Reason #1: Your orgasms may be supersize. “I’ve heard so many women say they wish they could have pregnancy orgasms again because they were off the charts,” Paget says. Some women experience multiple orgasms for the first time. Even if you’re still landing single O’s, your sensations are likely heightened because the genital and pelvic regions are engorged with blood (and blood and oxygen power orgasms), thus intensifying all kinds of stimulation.

Reason #2: You’re in the mood. A study in The Journal of Sexual Medicine reports that some 40 percent of women reported wanting more sex during pregnancy than they had before they were pregnant. Credit the heady cocktail of hormones — progesterone and estrogen (and even testosterone, during the second trimester) — for body changes that say yes to sex: Breasts are bigger and nipples are more sensitive, there’s greater energizing blood flow to your pelvic area, and you’re likely to have more natural lubrication. Your newfound curves may also make you feel sexier, and, obviously, there’s no need to worry about birth control.

Reason #3: It’s a stress-buster. “Orgasms deliver an adrenaline rush, which brings a nice stress release,” says Ari Brown, M.D., a pediatrician and the author of Expecting 411. Studies show that sex can help lower blood pressure, making you feel calmer, and can even lower the risk of heart attack. A bigger payoff in the moment, according to Loralei Thornburg, M.D., assistant professor of Obstetrics and Gynecology and a specialist in Maternal Fetal Medicine at the University of Rochester Medical Center: “Sex is relaxing, so it helps you get to sleep,” she says.

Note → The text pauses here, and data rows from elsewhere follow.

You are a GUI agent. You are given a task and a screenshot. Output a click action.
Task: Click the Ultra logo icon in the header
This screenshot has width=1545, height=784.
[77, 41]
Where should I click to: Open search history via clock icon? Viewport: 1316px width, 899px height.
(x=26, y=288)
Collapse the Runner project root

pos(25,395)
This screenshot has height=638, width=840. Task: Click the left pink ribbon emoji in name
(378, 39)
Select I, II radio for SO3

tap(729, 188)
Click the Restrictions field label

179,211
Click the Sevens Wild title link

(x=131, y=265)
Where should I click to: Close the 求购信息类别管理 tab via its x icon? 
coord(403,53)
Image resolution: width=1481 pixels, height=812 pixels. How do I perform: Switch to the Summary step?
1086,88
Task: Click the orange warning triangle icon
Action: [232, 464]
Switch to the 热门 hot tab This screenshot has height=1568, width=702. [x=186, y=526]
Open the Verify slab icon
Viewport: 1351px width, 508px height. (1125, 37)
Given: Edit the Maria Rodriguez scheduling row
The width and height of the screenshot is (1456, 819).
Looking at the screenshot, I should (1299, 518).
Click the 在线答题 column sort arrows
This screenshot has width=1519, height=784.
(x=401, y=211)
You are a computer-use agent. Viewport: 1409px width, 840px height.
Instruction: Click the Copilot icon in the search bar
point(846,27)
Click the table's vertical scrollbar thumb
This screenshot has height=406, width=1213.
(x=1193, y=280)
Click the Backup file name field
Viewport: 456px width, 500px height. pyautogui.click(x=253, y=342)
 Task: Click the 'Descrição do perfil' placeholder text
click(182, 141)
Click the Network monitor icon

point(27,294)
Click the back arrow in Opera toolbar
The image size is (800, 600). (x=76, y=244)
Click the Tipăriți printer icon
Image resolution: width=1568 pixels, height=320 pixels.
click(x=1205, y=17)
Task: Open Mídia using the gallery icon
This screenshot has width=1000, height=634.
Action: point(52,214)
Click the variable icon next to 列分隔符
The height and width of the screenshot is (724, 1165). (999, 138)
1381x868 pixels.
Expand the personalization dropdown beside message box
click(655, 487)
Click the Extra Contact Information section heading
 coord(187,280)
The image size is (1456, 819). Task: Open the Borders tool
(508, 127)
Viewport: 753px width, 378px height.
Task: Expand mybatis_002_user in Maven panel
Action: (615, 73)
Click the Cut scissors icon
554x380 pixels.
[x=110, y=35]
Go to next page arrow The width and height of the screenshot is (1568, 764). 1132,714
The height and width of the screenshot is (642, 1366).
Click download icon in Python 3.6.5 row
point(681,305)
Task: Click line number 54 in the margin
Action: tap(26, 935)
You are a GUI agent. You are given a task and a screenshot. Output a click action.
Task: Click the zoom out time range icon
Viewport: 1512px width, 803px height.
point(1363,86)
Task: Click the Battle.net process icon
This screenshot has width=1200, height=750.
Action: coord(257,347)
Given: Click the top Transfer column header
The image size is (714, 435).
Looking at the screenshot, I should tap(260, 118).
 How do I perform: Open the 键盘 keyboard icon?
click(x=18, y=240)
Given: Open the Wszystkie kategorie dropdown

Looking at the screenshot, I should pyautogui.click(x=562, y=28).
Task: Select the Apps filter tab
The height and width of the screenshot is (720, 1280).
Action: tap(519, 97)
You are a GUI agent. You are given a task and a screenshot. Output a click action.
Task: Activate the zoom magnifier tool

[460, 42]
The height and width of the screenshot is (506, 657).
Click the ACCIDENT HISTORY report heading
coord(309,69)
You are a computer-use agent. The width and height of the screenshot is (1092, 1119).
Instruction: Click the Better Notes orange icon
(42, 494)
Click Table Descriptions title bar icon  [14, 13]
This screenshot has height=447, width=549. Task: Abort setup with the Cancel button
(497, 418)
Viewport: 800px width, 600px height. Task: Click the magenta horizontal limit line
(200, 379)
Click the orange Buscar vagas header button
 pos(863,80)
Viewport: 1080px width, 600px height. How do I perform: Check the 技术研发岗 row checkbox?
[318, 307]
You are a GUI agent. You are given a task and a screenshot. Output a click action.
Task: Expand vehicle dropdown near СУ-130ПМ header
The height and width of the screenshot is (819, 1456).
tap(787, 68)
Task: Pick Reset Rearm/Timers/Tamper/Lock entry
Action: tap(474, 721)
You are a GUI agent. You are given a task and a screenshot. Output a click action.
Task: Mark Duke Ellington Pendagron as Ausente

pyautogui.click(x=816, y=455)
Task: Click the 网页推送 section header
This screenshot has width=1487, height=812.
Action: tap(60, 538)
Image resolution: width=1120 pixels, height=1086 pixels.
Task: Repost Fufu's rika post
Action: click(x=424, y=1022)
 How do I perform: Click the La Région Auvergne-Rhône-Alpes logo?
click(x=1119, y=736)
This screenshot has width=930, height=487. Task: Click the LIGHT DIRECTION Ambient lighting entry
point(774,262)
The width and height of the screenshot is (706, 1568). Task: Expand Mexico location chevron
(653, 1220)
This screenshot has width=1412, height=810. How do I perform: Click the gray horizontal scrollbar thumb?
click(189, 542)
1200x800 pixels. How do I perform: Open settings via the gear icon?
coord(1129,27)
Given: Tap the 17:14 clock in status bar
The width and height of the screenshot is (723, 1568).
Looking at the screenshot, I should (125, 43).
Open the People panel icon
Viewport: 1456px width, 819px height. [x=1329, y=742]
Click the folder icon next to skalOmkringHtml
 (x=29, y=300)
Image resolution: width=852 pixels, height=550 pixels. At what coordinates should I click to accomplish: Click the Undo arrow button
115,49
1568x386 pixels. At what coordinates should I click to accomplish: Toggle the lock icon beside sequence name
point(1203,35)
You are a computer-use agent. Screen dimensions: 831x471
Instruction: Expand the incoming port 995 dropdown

Reason #4: It keeps your relationship alive. “From a marital standpoint, it’s always good to connect with your mate in the most intimate of ways,” Dr. Brown says. Not only does it restore a sense of normalcy to an otherwise tumultuous stage of your lives, but it literally, chemically, brings you closer, thanks to the release of oxytocin, the so-called bonding hormone. Studies have found that oxytocin boosts emotional attachment and makes us more sympathetic, supportive and trusting — all building blocks of a solid relationship.